PROVIDED INFORMATION →
——————————
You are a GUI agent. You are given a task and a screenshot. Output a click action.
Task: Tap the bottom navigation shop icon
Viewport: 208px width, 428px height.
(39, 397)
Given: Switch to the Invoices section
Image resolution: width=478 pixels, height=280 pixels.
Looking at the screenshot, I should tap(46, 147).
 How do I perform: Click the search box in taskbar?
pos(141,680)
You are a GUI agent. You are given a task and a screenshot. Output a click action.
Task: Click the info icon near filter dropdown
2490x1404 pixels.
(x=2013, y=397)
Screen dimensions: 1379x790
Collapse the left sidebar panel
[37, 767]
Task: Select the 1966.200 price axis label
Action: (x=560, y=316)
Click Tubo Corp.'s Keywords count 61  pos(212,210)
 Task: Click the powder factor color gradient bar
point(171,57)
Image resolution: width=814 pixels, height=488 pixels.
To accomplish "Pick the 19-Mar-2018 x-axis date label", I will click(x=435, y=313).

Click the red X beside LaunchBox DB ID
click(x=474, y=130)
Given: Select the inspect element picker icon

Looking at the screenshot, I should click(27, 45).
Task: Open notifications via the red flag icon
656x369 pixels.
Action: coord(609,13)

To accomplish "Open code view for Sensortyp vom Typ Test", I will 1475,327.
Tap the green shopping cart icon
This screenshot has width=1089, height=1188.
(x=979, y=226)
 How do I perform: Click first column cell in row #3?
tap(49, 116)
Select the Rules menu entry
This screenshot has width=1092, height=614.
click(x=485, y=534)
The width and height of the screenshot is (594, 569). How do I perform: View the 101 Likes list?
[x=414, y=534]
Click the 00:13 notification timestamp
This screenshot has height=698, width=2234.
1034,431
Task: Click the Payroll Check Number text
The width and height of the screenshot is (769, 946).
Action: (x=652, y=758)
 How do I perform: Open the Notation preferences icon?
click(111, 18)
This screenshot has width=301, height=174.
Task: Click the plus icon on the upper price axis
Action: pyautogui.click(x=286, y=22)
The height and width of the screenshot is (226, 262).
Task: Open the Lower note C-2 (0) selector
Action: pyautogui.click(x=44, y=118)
——————————
SHORT EXERCISE → Please reproduce the entries above, from the line containing "Task: Click the powder" down to the line containing "Action: coord(609,13)", with "red flag icon" swapped for "bell icon" and nothing else changed.

THE SOLUTION →
 Task: Click the powder factor color gradient bar
point(171,57)
Image resolution: width=814 pixels, height=488 pixels.
To accomplish "Pick the 19-Mar-2018 x-axis date label", I will click(x=435, y=313).

Click the red X beside LaunchBox DB ID
click(x=474, y=130)
Given: Select the inspect element picker icon

Looking at the screenshot, I should click(27, 45).
Task: Open notifications via the bell icon
656x369 pixels.
Action: coord(609,13)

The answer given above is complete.